Another school of thought in facing the Patriots is to get Rice going on the ground, thus eating more clock and keeping quarterback Tom Brady off the field as much as possible.

The Ravens largely rode Rice down their final playoff stretch toward winning the division and getting the No. 2 seed.

He only once had fewer than 20 carries over their final seven games; the only time was in Baltimore’s 34-14 loss in San Diego, when Rice had nine carries but also 10 receptions.

Offensive Coordinator Cam Cameron said it’s absolutely important to establish Rice against the Patriots, who own the NFL’s 17th-ranked rush defense.

“That’s who we are, that’s what we do,” Cameron said. “We can be a complimentary offense and situational offense. But our running game sets it all up.”

Cameron spoke about the “style” of the offense being built to with the defensively-strong AFC North, in cold weather. That ground attack should pay dividends in New England.

“We think we have a style that fits this town, this conference,” Cameron said. “We know, obviously, Joe is a big part of our style. This division is a Fu Manchu kind of division. It’s not a clean-shaven one for sure. We’ve got a style, and we like it.”

Rice, who ran 22 times for 159 yards and two touchdowns in the 2009 wild card game in New England, was asked for his thoughts on the notion that he and the running attack will control Sunday’s game by keeping Brady sidelined.

“To a certain extent, that’s very true,” he said. “Anybody will tell you, when you can keep a quick-striking offense off the field, it limits the game.

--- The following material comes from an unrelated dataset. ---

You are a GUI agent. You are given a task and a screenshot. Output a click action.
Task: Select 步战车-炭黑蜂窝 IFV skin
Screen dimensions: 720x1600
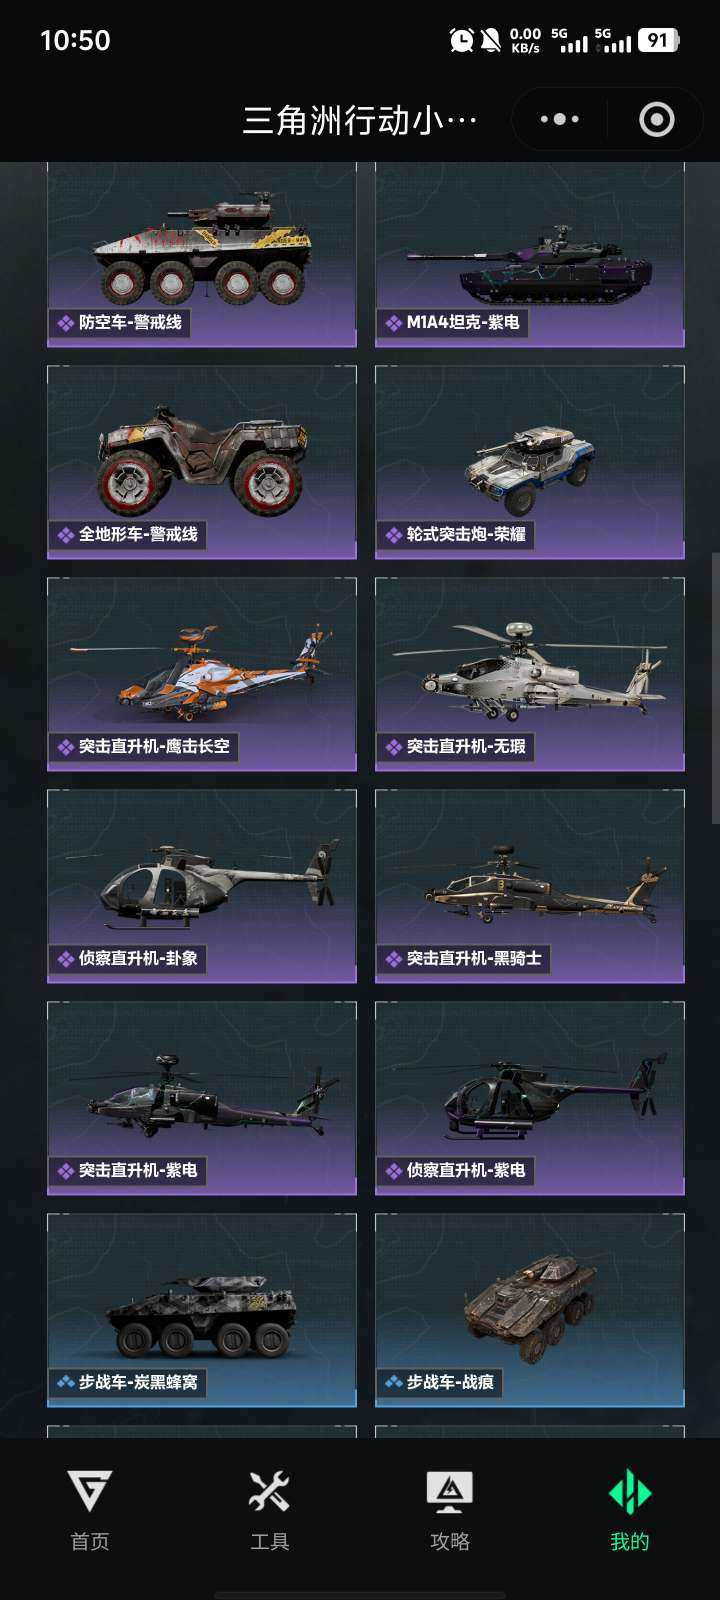(x=202, y=1310)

“But with that being said, I think we have a great balance on this team. I think when we run it effectively, it sets up the pass. When we pass it effectively, it sets up the run. So, in order to keep Tom Brady off the field, I’m just going to say we have to simply execute at a high level. We have to play championship football. In championship football, it doesn’t matter how you win it.”